Advice on the actual fixing of the problem starts with program testing
in chapter six.  Chapter seven looks very briefly at database repair.
Litigation and liability is reviewed in chapter eight.  The analysis
of business failure risks, in chapter nine, seems to lean heavily on
litigation as well.  Chapter ten discusses the rise of the year 2000
repair industry.  Retrofitting applications by the use of masking or
windowing is mentioned in chapter eleven.  The heavy United States
emphasis of the book is partially rectified in chapter twelve.  The
analysis of the scope of the project by country is somewhat flawed by
assumptions that figures per line of code can be directly converted
from US surveys.  However, the chapter also looks at the impact of
conversion to the Euro (the new European currency) and the diverse
impact this may have on the problem as a whole.  Chapter thirteen
looks at factors that modify costs for various industries.

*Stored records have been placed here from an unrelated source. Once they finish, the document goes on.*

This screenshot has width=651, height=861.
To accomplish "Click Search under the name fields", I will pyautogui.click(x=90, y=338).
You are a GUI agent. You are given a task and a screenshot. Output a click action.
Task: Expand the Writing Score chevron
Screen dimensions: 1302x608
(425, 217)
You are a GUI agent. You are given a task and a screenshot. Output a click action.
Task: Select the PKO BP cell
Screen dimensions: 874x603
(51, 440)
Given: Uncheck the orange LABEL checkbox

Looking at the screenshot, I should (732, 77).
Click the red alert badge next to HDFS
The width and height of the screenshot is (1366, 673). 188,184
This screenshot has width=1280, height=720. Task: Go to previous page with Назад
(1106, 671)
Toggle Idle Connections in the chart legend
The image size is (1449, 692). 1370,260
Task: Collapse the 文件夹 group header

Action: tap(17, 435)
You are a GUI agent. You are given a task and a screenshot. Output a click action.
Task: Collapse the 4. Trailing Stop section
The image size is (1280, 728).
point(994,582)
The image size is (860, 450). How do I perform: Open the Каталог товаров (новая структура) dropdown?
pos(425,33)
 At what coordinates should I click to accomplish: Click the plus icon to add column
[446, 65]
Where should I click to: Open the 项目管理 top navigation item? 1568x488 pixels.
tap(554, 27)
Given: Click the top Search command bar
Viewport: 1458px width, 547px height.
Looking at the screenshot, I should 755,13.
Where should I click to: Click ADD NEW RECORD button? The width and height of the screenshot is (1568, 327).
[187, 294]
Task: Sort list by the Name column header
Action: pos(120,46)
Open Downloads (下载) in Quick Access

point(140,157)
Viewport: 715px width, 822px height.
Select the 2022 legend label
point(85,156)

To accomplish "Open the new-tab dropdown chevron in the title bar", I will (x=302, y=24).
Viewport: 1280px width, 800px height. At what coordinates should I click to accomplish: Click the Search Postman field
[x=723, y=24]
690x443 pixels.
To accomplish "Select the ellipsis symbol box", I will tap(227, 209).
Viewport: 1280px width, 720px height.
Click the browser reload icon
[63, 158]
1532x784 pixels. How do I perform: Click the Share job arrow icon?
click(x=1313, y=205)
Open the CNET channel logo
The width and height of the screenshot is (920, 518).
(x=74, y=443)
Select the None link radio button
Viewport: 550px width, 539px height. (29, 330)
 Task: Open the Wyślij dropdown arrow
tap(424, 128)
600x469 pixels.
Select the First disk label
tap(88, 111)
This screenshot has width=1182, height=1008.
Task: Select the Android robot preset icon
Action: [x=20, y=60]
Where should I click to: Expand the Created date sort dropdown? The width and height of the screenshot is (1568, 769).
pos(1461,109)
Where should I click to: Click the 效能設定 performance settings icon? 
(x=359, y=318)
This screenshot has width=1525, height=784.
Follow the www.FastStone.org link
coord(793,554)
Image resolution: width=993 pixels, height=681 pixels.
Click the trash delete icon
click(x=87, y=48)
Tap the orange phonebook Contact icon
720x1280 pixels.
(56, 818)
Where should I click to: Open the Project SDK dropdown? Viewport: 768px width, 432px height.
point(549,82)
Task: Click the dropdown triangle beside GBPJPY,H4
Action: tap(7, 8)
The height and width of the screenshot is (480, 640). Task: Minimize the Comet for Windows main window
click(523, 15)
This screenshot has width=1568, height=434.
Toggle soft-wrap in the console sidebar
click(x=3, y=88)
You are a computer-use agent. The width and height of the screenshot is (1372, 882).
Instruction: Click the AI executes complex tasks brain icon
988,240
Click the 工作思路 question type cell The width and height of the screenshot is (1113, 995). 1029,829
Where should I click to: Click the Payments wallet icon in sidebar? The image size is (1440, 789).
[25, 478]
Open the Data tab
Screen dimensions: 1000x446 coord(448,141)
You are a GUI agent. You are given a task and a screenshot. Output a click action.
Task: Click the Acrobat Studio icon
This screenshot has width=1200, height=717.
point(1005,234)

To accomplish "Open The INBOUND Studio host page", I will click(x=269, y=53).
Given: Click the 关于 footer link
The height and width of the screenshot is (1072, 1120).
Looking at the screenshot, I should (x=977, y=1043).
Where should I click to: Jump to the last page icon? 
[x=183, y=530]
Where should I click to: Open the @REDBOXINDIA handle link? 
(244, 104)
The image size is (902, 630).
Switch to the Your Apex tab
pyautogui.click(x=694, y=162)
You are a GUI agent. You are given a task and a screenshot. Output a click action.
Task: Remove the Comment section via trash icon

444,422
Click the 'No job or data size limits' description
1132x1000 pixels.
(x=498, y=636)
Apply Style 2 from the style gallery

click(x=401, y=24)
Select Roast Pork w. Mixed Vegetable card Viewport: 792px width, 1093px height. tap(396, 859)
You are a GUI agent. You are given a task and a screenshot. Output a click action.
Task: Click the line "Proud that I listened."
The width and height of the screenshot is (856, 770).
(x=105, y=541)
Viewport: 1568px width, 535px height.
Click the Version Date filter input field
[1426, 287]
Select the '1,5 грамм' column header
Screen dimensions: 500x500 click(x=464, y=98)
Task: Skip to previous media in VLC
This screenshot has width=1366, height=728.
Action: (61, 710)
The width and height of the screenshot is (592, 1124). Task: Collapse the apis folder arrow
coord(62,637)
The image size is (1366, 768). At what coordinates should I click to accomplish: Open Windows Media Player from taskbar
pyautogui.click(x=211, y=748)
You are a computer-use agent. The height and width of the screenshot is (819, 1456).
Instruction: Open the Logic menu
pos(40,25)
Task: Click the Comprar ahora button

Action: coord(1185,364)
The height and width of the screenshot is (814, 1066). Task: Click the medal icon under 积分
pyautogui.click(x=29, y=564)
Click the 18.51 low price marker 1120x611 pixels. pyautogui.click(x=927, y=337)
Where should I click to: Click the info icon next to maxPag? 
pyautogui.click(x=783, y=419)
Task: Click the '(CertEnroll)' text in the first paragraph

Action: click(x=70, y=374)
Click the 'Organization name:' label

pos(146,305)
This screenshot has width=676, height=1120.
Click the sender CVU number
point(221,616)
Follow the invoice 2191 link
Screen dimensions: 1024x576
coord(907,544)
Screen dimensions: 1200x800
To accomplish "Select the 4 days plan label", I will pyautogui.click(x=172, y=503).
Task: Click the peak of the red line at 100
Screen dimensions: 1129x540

Chapter fourteen examines a number of problems that may arise in
various sectors if the problem is not fixed in time.  A review of
general defensive tactics is contained in chapter fifteen.  Appendices
B, C, and E contain additional sources of information.

In general terms, the book does not give much in the way of advice for
dealing with the crisis except for the suggestion to use masking in
preference to date field expansion.  However, it does provide you with
some lovely frightening figures to use next time the CEO asks you if
this Y2K thing is really of any importance.